### Problems to solve
- 1) In the thread on trace context, rewrite the passage starting with "in the branch." and going on through "jumping of point.", replacing "python sdk" with "Python SDK".
- 2) Please output the listing lines starting with the line with "You are a computer-use" and going on through the line with "Instruction: Disable caching", and nothing else.

### Page
------
I'm interpreting your request to be surfacing OTel span information into the activity task so that you're able to correlate your own custom logs or attributes with the end-to-end distributed trace. Currently, each SDK should have access to the parent trace context, but I don't think we're currently making that context available to the user code. If I understand the ask correctly, I think this is definitely something we can do.

cchanley2003 commented 8 months ago

Yes. In an ideal world we surface the span at the WorkflowActivityContext in dapr, which implies adding it to the ActivityContext in durable tasks.

So if I have a activity function definition:

def model_properties(ctx: WorkflowActivityContext, input):

From the ctx I could access the otel span. It looks like some work has been started in this direction with the proto buf definitions to add trace info, so the work seems like it would just be getting that added to the streams... but that was my initial glance.

cchanley2003 commented 8 months ago

So I have been looking more into this. One thing I have noticed is that the go version points to a distributed tracing branch of the proto-bufs file. The python sdk points to the main branch. It looks like those version are incompatible. For instance:

message ExecutionStartedEvent {
...
 TraceContext parentTraceContext = 7;
 ..

in the branch. vs

google.protobuf.StringValue correlationData = 7;

in the main which is what the python sdk points at. Maybe this is a better discussion for the python sdk project? I want to leverage the trace context as a jumping of point.

Also is this the best place to have this discussion? Let me know.

cgillum commented 8 months ago

Oh, interesting. I'll need to take a closer look at this to figure out what happened. I believe that the top version is the "correct" one, but I'm not sure how for things have gotten out of sync.

cgillum commented 8 months ago

@cchanley2003 thanks for pointing out this misalignment with the protobufs. I went ahead and corrected this as part of https://github.com/microsoft/durabletask-go/pull/43. Unfortunately, it's unlikely that the Dapr runtime will be updated with this new build until 1.13 (unless somehow we managed to bundle it in as part of a hotfix).

cchanley2003 commented 7 months ago

Thanks for updating that. Looks like things are in sync now. Without a reference implementation I am a little confused about the intent of the parentTrace in the ExecutionStartedEvent. Can you comment on the design intent there? Here was my initial thought of an implementation but I want to be sure I am swimming upstream. I am going to focus on the Activity use case. I imagine something similar for orchestration.

  1. Backend provides a parentTraceContext as part of ActivityRequest
  2. client sdk executor receives ActivityRequest and starts a new span off of parentTrace. It injects span into ActivityContext
  3. Client code uses span to do what it will (sub spans, attributes)
  4. client sdk activity executor closes span

This implies that the client needs to have the ability to wire in a backend for otel, which is doesn't exist atm.

As I mentioned before in Discord I am willing to submit PRs to make this happen. I am also willing to do this across all the sdks, but I want to be sure we are in accord on design. None of what I have mentioned uses the ExecutionStarted events so I feel I might be off base on approach.
------
### Data provided

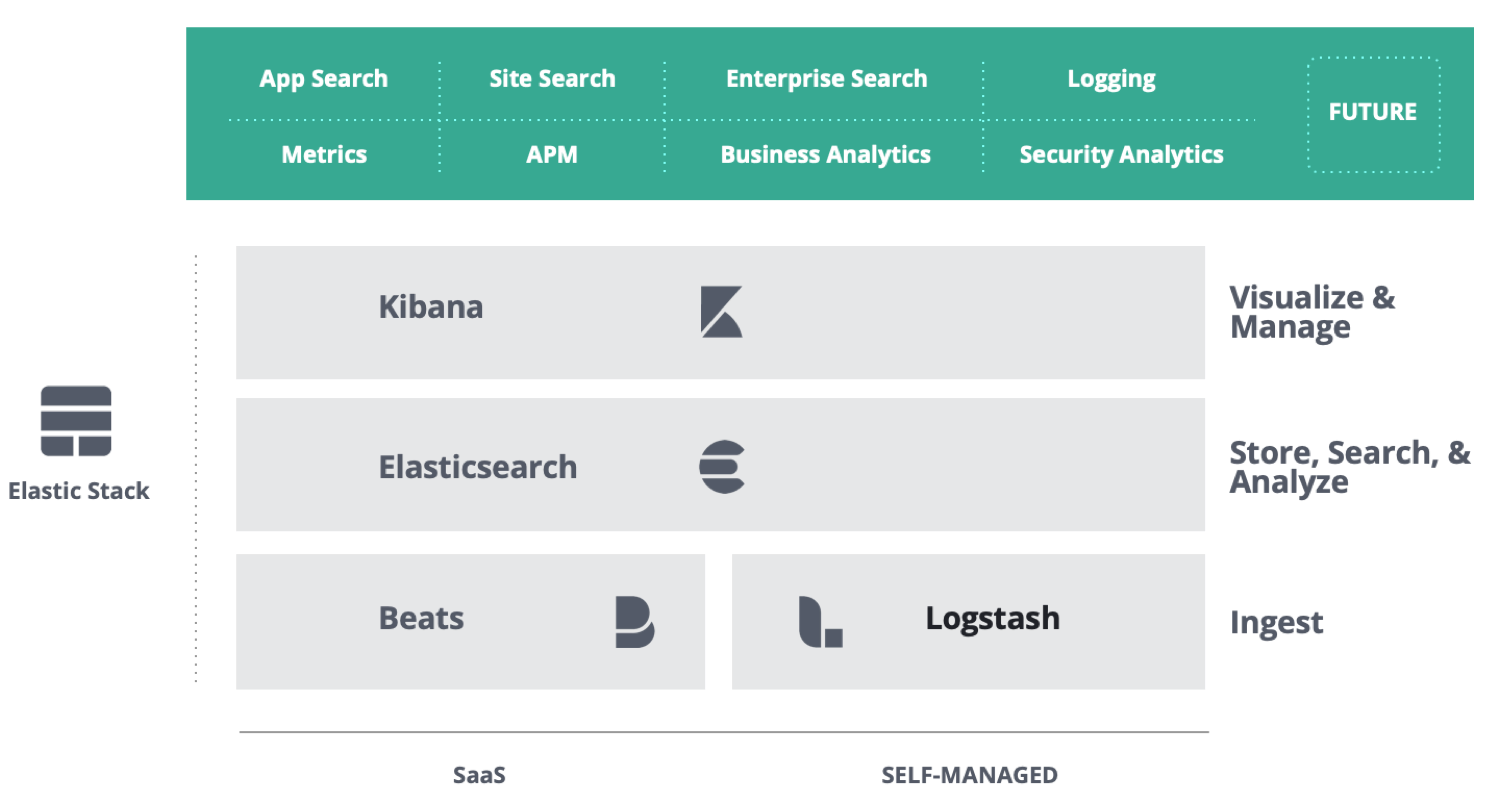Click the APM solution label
------
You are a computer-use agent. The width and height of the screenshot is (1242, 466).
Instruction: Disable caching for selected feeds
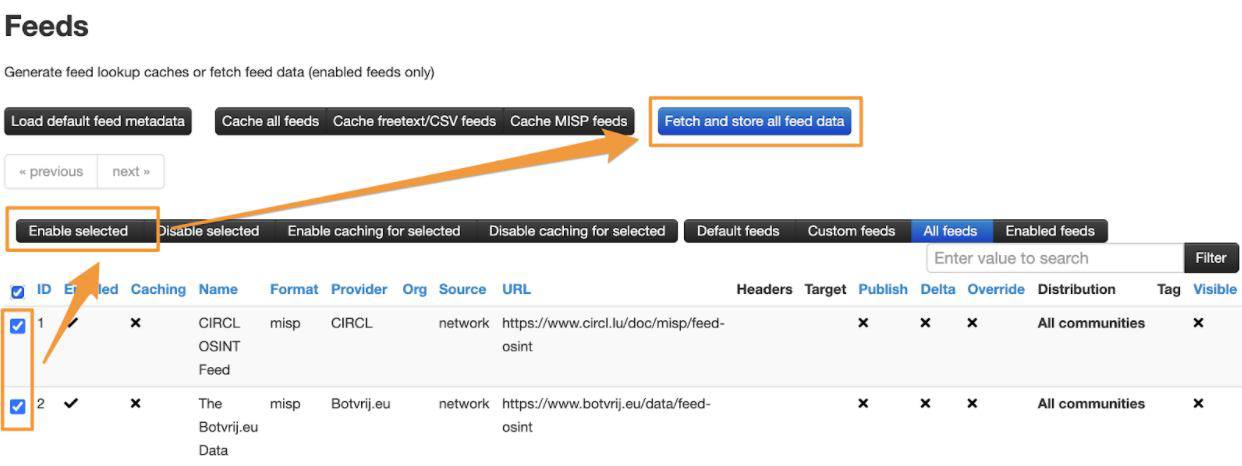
------
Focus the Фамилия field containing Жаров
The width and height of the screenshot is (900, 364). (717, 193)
------
### Task-by-task solutions
- 1)
in the branch. vs

google.protobuf.StringValue correlationData = 7;

in the main which is what the Python SDK points at. Maybe this is a better discussion for the Python SDK project? I want to leverage the trace context as a jumping of point.

- 2)
You are a computer-use agent. The width and height of the screenshot is (1242, 466).
Instruction: Disable caching for selected feeds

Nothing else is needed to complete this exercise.